What is needed> Go through the entries below. Copy each line in which "computer" appears.

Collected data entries
◇ ◇ ◇ ◇ ◇ ◇ ◇
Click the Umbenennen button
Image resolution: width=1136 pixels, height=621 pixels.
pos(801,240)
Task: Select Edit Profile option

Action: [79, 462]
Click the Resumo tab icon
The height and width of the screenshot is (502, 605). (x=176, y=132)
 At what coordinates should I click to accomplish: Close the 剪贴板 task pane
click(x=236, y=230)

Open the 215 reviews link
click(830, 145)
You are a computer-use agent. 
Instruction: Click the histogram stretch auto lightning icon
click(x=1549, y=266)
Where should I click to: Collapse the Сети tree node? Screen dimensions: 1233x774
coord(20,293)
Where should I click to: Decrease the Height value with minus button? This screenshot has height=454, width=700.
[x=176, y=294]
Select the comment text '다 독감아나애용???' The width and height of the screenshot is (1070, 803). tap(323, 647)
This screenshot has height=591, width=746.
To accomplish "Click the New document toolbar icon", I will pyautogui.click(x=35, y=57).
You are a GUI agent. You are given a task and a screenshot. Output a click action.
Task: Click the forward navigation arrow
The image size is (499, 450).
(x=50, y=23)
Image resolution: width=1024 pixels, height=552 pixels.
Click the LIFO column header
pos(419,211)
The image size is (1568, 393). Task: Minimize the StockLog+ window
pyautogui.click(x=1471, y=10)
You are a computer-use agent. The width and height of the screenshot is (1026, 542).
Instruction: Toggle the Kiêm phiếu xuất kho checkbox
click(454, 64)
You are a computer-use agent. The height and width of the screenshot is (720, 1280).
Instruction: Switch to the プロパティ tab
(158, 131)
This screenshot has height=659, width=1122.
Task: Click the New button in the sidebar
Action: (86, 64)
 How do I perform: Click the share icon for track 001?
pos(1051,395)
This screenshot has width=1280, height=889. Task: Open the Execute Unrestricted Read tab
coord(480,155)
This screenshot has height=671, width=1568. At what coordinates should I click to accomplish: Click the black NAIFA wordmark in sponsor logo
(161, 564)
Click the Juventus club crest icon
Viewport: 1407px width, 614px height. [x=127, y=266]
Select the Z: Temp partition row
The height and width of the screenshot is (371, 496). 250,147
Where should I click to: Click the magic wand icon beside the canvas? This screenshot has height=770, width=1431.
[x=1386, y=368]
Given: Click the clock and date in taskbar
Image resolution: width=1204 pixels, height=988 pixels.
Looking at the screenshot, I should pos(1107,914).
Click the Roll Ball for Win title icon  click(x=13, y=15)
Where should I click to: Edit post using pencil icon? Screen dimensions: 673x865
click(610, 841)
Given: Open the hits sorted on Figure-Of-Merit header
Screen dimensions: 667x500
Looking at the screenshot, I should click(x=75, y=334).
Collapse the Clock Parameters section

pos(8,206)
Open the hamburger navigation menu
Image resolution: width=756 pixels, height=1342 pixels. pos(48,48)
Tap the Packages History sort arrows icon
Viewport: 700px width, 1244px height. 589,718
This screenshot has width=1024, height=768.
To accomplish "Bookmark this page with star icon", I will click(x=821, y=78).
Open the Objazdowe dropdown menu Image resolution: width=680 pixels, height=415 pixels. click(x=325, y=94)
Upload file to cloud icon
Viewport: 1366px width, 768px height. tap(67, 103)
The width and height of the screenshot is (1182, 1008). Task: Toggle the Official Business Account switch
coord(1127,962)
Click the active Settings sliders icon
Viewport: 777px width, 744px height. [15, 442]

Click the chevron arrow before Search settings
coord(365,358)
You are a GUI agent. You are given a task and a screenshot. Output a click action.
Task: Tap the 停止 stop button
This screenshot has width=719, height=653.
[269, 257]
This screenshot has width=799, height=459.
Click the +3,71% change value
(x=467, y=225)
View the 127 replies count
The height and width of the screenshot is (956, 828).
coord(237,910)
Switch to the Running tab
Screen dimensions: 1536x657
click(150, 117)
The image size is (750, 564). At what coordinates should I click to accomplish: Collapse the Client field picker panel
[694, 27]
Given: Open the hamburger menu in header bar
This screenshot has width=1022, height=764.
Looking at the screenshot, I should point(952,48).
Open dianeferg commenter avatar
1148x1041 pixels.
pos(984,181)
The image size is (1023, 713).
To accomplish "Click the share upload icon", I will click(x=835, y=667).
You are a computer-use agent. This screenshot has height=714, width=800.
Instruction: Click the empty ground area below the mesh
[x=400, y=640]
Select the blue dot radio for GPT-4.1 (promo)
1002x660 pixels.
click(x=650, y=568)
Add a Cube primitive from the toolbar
◇ ◇ ◇ ◇ ◇ ◇ ◇
Problem solution>
You are a computer-use agent. 
You are a computer-use agent. The width and height of the screenshot is (1026, 542).
You are a computer-use agent. The height and width of the screenshot is (720, 1280).
You are a computer-use agent. This screenshot has height=714, width=800.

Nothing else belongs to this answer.